New Zealand Journal of Ecology (2012) 36(3): 382- 390

A comparison of different approaches to monitoring bird density on New Zealand sheep and beef farms

Research Article
Florian Weller  
  1. Centre for the Study of Agriculture, Food and Environment, University of Otago, PO Box 56, Dunedin 9054, New Zealand
Abstract: 

When designing large-scale bird monitoring schemes, financial constraints often require researchers to make trade-offs in the spatial resolution and precision of the density estimates by varying the number of sites monitored and the intensity of sampling effort per site.

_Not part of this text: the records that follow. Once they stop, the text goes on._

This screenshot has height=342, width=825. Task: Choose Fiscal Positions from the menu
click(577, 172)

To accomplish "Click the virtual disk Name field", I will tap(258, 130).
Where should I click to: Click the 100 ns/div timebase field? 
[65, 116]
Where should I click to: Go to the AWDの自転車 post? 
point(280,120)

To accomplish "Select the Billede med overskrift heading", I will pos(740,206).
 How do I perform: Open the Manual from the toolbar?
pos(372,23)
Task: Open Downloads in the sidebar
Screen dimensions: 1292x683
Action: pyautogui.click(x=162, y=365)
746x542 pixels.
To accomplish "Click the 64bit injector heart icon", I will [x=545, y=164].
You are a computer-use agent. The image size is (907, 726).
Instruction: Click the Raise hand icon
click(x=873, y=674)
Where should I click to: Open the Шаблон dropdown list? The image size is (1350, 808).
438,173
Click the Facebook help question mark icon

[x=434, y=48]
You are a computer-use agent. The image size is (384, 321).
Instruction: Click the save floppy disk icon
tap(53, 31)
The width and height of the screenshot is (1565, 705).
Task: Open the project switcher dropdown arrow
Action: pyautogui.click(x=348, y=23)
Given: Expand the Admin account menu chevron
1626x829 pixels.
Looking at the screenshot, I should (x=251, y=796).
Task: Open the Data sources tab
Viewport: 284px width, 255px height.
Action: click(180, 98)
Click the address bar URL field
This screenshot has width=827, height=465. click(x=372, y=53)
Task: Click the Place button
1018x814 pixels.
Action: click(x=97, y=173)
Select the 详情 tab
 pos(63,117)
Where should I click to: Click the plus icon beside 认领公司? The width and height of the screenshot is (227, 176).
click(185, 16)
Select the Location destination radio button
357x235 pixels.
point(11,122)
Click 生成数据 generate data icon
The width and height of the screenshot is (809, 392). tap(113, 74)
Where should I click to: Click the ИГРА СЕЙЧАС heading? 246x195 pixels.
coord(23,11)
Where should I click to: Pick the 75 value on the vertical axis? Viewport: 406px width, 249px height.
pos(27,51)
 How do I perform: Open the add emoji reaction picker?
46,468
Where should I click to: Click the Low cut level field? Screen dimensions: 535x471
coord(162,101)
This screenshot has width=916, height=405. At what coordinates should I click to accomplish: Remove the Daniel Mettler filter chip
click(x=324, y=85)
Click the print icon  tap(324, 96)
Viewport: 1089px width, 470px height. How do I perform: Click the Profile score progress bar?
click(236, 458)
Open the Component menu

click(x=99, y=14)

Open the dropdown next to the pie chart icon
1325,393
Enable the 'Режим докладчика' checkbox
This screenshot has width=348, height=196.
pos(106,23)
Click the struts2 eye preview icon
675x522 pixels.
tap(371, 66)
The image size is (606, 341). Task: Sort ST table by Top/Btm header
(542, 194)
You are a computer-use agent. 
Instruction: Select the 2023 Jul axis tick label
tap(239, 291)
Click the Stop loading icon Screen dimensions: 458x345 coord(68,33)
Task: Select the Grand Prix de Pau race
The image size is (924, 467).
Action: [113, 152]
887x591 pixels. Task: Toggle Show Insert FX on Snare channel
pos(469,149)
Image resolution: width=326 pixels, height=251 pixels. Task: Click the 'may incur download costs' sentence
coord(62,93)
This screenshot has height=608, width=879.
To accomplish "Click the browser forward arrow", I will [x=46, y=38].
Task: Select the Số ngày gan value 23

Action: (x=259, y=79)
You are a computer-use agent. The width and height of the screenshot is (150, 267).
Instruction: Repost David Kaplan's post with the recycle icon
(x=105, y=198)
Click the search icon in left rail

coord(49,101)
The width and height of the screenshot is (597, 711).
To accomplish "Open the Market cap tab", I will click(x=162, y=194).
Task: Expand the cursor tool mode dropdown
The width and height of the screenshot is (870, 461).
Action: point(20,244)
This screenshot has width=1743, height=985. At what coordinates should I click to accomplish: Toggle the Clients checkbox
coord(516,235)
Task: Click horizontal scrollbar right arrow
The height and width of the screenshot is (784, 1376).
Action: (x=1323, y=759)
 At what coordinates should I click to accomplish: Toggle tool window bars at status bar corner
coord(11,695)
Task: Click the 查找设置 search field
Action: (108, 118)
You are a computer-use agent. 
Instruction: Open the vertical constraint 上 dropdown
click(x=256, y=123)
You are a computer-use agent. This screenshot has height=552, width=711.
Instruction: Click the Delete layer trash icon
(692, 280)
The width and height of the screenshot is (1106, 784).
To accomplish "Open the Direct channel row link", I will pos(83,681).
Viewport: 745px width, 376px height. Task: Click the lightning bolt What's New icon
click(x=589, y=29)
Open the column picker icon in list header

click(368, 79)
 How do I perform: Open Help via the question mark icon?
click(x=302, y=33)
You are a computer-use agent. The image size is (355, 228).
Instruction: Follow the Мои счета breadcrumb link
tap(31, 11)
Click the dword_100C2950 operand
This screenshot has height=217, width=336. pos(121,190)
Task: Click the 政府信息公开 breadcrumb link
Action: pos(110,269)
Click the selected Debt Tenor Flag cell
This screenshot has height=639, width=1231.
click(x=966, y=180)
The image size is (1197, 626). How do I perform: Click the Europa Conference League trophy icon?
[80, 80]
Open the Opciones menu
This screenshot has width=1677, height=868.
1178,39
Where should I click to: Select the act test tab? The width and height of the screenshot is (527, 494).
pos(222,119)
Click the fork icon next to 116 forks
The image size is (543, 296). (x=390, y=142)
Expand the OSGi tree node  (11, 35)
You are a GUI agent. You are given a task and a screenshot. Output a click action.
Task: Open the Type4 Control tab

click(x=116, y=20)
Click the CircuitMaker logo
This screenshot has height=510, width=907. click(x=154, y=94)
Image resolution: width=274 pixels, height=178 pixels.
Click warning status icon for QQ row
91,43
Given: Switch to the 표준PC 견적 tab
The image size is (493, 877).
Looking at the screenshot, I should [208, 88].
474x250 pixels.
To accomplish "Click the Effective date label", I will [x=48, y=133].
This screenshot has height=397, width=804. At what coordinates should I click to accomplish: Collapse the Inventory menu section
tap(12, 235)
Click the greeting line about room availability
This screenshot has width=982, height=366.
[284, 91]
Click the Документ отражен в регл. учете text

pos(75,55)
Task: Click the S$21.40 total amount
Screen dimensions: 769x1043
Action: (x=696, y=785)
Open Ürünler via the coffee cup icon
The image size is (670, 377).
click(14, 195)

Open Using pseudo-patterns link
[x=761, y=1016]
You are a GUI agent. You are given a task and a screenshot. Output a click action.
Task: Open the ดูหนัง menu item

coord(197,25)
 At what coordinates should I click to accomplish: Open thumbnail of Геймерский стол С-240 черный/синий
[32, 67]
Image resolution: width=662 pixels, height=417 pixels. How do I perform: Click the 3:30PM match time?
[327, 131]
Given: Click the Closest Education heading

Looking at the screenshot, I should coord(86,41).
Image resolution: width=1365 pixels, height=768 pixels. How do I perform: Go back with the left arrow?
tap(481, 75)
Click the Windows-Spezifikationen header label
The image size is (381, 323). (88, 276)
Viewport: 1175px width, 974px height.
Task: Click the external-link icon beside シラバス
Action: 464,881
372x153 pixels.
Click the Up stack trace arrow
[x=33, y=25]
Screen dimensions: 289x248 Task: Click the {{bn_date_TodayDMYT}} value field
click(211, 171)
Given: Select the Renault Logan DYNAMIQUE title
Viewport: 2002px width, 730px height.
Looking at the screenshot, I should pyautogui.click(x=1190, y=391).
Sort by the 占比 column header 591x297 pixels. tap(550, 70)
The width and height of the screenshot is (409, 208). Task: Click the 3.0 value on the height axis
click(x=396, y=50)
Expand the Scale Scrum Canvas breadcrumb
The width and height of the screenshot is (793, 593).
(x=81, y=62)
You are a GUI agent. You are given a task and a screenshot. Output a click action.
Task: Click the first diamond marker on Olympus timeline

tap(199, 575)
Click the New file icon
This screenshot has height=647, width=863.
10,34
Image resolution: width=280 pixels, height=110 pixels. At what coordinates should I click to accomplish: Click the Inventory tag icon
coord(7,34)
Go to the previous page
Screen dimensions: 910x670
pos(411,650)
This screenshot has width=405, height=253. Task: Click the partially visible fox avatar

Here, I compare density estimates of four common farmland bird species (skylark, blackbird, song thrush, Australasian magpie) on South Island sheep & beef farms collected using a large-scale monitoring scheme with equivalent estimates from a more intensive survey, and discuss possible sources of imprecision and bias in each. Density estimates from the intensive survey were generally lower and more precise than the monitoring-scheme ones, and the surveys were susceptible to different types of bias. These effects were linked to combined differences in modelling methods and sampling effort distribution, and to observer-related issues. In long-term designs, estimates from data pooled over several annual surveys are likely to become accurate quickly, but an increase in monitoring effort per site may be required to increase the precision of individual-survey estimates. Species that pose challenges to observers may be hard to estimate accurately with the monitoring-scheme design explored here, and the use of pilot surveys is recommended. Raw count data from the same species were tested for their usefulness in the creation of reliable relative population indices. A sufficiently constant ratio of plot-count indices to absolute density estimates was found in skylarks and thrushes, while inclusion of a correction parameter to account for woody vegetation effects on detectability was necessary in blackbirds, and magpie estimates proved unreliable. Similar analyses are recommended for all monitored species when trend estimation using relative indices is intended.